* **Requirements**
1. Answer these questions using the forum thread on class registration counts.
(a) At what enrollment level did the client want a warning that the class may not run?
(b) From what source does the poster pass the dynamic variable, and what sets it?
(c) According to the reply at the end, the query returns counts for classes with fewer than how many registered people?
2. Reproduce the passage of the forum thread on class registration counts from "I am trying" to "be greatly appreciated.".

* **Reading passage**

>>>>>

I am trying to create a class registration system for a client that utilizes PHP and MySQL. I have the database and table all set up and that part works just fine, however, the client has requested that upon registration, if there are 3 or fewer students enrolled to warn that the class may not run.
I'm trying to use the count() function as well as passing a dynamic variable from a cookie, set from the registration PHP script. However, I've hit a roadblock. I can't seem to get the count() function to actually count the rows. My select statement is below. Any help would be greatly appreciated.
$class = $_COOKIE["class"];
$min_check = "SELECT class_list, COUNT(class_list) as count
FROM T_Student WHERE class_list = '$class'
GROUP BY class_list
HAVING count < 20";
$result = mysql_query($min_check);
$count = mysql_num_rows($result);
if ($count < 4)
{
echo "IF THERE ARE 3 OR FEWER PEOPLE SIGNED UP FOR THIS CLASS, IT MAY NOT RUN.\n";
echo "THERE ARE CURRENTLY " . $count . " PEOPLE SIGNED UP.\n";
}
else if ($count > 4)
{
echo "There are currently " . $count . " people signed up for this class.";
}
?>
Your SQL query is returning a list of the class_list values, along with a count of each specific instance, where there are less than 20 people registered.

<<<<<

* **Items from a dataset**
>>>>>

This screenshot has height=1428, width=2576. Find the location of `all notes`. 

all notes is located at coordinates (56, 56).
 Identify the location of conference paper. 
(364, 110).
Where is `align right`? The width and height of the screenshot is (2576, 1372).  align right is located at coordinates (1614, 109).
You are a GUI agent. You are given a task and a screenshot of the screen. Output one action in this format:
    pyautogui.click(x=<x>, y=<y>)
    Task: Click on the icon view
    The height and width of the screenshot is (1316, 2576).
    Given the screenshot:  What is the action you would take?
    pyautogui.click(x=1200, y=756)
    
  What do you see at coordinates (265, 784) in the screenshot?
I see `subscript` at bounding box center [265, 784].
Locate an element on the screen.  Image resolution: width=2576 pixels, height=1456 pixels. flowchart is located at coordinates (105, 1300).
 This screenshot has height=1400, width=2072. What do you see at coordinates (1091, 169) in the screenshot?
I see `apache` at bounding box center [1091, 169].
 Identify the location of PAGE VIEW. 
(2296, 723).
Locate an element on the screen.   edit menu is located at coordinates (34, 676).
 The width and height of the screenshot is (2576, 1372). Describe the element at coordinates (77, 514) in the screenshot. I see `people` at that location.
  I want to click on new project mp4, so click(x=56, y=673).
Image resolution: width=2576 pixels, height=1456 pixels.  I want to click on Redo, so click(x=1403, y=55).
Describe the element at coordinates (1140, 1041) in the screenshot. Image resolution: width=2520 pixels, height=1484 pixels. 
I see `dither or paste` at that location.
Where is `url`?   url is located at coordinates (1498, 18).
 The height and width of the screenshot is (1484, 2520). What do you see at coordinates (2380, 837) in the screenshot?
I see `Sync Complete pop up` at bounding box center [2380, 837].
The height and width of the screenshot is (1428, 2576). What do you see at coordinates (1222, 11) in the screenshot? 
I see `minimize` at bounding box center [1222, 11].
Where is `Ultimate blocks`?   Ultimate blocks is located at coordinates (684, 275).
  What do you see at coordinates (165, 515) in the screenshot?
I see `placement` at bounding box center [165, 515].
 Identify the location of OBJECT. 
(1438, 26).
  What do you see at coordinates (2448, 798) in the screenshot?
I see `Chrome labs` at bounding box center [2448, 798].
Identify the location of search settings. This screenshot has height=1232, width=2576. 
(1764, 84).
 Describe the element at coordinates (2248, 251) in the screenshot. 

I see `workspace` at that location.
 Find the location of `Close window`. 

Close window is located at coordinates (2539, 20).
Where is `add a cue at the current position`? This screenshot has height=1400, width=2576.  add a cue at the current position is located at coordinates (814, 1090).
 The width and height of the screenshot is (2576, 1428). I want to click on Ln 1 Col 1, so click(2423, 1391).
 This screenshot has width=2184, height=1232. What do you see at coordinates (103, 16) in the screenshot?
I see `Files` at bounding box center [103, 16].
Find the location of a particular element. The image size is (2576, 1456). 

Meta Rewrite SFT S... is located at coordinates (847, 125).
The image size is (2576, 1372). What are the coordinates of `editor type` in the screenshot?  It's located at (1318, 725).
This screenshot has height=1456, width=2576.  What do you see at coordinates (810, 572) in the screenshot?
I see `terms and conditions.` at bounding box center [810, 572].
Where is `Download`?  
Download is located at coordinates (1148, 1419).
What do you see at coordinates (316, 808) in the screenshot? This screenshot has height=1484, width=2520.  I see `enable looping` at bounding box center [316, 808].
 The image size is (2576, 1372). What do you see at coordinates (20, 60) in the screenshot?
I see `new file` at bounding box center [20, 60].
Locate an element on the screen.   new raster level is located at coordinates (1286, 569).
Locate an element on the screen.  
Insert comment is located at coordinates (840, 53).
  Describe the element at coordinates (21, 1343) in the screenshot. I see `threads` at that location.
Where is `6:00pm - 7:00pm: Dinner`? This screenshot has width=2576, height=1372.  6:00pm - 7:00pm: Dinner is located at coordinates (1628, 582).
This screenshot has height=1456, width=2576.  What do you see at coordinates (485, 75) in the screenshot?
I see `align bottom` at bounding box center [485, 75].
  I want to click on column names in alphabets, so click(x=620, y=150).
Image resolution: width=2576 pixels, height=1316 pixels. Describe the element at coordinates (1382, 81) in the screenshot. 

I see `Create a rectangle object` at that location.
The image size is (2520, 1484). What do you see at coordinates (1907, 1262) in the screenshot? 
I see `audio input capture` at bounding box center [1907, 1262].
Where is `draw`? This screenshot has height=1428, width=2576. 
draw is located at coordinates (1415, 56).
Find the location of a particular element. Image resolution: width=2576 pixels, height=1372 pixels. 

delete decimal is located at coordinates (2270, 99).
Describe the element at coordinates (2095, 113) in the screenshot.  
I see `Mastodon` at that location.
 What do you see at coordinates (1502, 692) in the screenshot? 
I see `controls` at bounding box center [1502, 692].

<<<<<

* **Outputs**
1.
(a) When there are 3 or fewer students enrolled.
(b) From a cookie, set from the registration PHP script.
(c) Fewer than 20.

2.
I am trying to create a class registration system for a client that utilizes PHP and MySQL. I have the database and table all set up and that part works just fine, however, the client has requested that upon registration, if there are 3 or fewer students enrolled to warn that the class may not run.
I'm trying to use the count() function as well as passing a dynamic variable from a cookie, set from the registration PHP script. However, I've hit a roadblock. I can't seem to get the count() function to actually count the rows. My select statement is below. Any help would be greatly appreciated.